• **What to do**:
Among the lines of the records, find all that carry the word "Collapse" and copy them.

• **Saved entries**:
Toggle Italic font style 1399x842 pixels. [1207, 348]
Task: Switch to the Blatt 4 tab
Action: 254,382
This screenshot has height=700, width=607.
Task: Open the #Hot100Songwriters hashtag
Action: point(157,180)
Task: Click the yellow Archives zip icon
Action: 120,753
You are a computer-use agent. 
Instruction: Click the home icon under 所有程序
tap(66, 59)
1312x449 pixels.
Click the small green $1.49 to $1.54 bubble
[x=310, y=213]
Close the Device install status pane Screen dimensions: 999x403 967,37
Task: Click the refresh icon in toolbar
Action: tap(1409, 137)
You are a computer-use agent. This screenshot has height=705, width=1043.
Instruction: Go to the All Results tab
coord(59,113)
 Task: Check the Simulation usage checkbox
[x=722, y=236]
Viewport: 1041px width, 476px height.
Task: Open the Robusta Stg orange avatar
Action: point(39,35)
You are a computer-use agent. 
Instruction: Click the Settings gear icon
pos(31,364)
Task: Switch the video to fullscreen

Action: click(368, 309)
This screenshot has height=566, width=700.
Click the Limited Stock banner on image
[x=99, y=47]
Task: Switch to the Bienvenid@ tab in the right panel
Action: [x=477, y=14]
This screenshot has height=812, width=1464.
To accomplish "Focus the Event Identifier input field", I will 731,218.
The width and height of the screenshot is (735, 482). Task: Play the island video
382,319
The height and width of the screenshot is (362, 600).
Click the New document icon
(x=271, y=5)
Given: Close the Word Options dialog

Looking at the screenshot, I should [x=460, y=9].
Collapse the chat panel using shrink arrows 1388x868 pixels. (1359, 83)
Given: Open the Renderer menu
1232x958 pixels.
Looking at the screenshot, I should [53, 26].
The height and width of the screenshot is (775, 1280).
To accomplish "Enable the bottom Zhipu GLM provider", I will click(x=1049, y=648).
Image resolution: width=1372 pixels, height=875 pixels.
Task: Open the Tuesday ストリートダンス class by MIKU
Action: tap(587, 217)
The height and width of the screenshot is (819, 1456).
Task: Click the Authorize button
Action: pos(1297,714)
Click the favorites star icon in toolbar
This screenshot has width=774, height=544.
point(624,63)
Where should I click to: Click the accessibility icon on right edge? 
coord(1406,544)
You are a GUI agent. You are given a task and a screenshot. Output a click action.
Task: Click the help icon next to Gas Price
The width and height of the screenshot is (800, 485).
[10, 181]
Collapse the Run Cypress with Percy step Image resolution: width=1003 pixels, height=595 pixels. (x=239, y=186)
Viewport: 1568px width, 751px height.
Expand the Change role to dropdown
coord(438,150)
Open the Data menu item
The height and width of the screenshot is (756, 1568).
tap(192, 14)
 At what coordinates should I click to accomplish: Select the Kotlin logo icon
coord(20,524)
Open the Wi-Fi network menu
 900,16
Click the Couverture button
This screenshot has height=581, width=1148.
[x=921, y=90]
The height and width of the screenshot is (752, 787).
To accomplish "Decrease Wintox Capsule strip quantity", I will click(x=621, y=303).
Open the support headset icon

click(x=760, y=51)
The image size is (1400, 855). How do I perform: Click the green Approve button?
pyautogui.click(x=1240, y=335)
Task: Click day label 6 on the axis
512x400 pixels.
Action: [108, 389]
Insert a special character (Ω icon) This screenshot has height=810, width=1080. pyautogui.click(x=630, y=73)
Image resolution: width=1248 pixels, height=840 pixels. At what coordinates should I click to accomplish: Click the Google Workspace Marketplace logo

• **Answer box**:
Collapse the chat panel using shrink arrows 1388x868 pixels. (1359, 83)
Collapse the Run Cypress with Percy step Image resolution: width=1003 pixels, height=595 pixels. (x=239, y=186)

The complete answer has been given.